This from OpinionJournal's Wendy Shalit:
It [modern academic life] was merely the academic groundwork for what she calls "raunch culture," now so ubiquitous that we take it for granted. Young women wear shirts emblazoned with "Porn Star" across the chest. Teen stores sell "Cat in the Hat" thong underwear. Parents treat their daughters' friends to "cardio striptease" classes for birthday parties. This is liberation?I could crack a joke here, largely because I'm a guy and I benefit — even if only visually — from the triumph of raunch culture. I've said before that being in Boulder when Boulder High, which is a couple of blocks away form both the University of Colorado campus and the only gunstore in town, let out is...interesting. The trick is telling the high school girls from the college women, easy once you get the hang of it. The college women, having just discovered the Demon Rum big time, dress in ratty sweats, have lank hair and look like winos coming off a five day bender; the high schoolers look like moderately expensive call girls.
Ms. Levy is baffled. "Why," she wondered, "is laboring to look like Pamela Anderson empowering?" Why did female Olympic athletes pose for Playboy before the summer 2004 Games? Why did Katie Couric feel the need to point to her cleavage and gush "these are actually real!" when she guest-hosted "The Tonight Show" a couple of years ago?

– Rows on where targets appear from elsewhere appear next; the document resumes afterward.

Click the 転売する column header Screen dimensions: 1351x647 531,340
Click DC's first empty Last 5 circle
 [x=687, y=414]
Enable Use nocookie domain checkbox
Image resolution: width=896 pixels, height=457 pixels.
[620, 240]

Some sort of pervasive pressure, apparently, requires "everyone who is sexually liberated . . . to be imitating strippers and porn stars." Ms. Levy describes the perfect distillation of this impulse--a social group called CAKE that hosts steamy, hooking-up parties in New York and London. CAKE makes big bucks advertising "feminism in action"--it claims to be the place where "sexual equality and feminism finally meet"--but its events are indistinguishable from those held at the Playboy Mansion.
I can crack jokes because I don't have any kids. My producer and friend Robin has a baby daughter, and he doesn't think any of this is funny at all. He's right. of course. It's a scary thing to watch culture slide off the edge of the world.